13:03 20% discount on BespokePost

SUMMARY:
What is the purpose of light? How does light work? Why does Light exist? There had been a controversy about whether light was particles or waves. Albert Einstein showed that light must come in discrete packets of energy which today we call photons, because that’s the only way to explain the photoelectric effect.

Light has characteristics of both waves and particles, but it is neither. It's a quantum object which obeys the Schrodinger equation, which has a wave function in it. This function shows that quantum objects and their quantum states such as position, momentum, spin etc. are in flux, similar to the way that the amplitude of a classical wave is in flux. So, if anything, a photon is a wave of probability, the probability of finding it at any particular location if we look there.

But about 50 years before quantum mechanics, James Clerk Maxwell came up with his laws of electromagnetism, which revealed that light was an electromagnetic wave. And that its speed could be determined precisely by two constants which are part of electromagnetic theory – the dielectric constant and magnetic constant, or the permittivity and permeability of free space. This fact that the speed of light is determined by the innate property of empty space led Albert Einstein to hypothesize that the speed of light in space is the same for every reference frame. And this led to the theory of Relativity. So light played an important role in development of both quantum mechanics and Relativity – which together is the best understanding we have today of how the universe works.

But light is an essential currency that our universe uses to transfer energy from one thing to another. For example, the sun shines because in its core, Hydrogen atoms combine to form a helium nucleus through fusion. Much of this energy released is in the form of gamma rays, which are high energy photons.

Almost all the artificial light created on earth is the result of electrons collapsing to lower orbits in an atom, after they have been excited by some source of energy into a higher energy state.

Light is also important for what we can feel. Quantum Electrodynamics developed in the 1940s by Richard Feynman and others, revealed that the electromagnetic force is mediated by photons. So a significant number of forces you feel would not be possible without photons.

Without light, you wouldn’t feel anything, because touch is a result of electromagnetic interactions between your skin and the surface you are touching. And since the atoms in your body are held together due to the electromagnetic interactions between the positively charged nucleus and negatively charged electrons, atoms would not exist without light either.

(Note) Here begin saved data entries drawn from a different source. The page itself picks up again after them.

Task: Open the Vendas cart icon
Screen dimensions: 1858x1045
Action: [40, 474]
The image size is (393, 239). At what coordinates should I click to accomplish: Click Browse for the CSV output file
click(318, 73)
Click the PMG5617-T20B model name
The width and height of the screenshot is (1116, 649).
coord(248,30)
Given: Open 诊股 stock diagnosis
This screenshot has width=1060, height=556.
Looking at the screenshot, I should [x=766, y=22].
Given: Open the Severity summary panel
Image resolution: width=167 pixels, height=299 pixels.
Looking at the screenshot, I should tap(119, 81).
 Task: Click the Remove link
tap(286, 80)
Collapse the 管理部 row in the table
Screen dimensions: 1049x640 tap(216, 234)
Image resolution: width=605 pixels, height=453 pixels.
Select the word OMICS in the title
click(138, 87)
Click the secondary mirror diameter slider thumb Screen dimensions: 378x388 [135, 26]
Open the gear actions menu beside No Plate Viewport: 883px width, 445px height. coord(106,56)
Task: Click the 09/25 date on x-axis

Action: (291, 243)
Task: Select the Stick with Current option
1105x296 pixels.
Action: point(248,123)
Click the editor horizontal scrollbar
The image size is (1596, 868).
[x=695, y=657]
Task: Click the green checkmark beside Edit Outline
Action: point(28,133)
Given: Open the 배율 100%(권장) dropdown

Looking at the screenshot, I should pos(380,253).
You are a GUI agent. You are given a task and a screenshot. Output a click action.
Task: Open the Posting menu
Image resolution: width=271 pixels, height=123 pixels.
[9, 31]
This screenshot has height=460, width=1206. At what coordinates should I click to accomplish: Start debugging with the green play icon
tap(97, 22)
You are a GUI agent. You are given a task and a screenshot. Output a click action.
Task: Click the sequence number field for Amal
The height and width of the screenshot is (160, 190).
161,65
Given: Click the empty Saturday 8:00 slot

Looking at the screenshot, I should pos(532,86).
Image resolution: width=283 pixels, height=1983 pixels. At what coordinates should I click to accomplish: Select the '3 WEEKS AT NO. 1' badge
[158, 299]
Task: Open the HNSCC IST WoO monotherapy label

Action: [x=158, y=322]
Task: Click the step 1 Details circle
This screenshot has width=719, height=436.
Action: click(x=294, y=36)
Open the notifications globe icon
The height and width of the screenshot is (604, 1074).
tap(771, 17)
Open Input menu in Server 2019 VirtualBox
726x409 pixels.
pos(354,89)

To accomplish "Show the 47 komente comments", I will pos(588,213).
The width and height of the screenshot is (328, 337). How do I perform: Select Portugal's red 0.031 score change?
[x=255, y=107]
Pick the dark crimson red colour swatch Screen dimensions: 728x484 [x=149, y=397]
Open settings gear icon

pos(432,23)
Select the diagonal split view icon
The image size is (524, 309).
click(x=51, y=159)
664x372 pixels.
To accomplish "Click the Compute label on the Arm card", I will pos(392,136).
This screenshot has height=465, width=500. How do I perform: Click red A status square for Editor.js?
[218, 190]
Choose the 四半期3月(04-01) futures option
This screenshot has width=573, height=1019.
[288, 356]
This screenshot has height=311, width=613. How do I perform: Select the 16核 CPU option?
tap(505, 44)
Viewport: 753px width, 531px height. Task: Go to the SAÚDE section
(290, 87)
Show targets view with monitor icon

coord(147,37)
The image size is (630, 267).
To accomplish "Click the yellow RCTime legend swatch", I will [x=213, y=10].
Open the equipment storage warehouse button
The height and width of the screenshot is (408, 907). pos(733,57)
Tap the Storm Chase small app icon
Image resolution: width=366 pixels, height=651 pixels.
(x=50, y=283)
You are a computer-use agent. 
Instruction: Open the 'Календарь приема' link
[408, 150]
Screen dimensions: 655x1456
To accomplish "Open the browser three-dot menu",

No light means no atoms, no cars, no houses, no you and me. and no universe as we know it. Sound could still exist, but you wouldn’t be there to hear it.

But the universe could still exist if we took away electromagnetic force, but it would not resemble the universe we know. We would still have gravity, the strong force and the weak force, so we could still form nuclei and have certain nuclear decays. Very large nuclei could probably form in such a universe since there would be no electrostatic repulsion between protons preventing very large nuclei from forming.

Other than the universe looking the way it does today, light plays a vital role in almost all processes where energy is exchanged. Whenever, energy is either expended or absorbed, photons are almost always involved. From chemical reactions, to thermal radiation, to friction, even to many nuclear processes, photons are involved.
#photons
#light
The speed of light is present in Einstein’s mass/energy equivalence equation E=mc^2. What this means is that if all the mass of an object were converted to energy, it would be in the form of photons traveling at the speed of light. Photons would be the objects carrying this energy of what had been the mass.

Every object in the universe radiates photons. This is called black body radiation. And it’s a property of any object above absolute zero. In the process of energy exchange via photons, information is also exchanged. Light is the fundamental currency used to exchange energy and information from one part of the universe to another.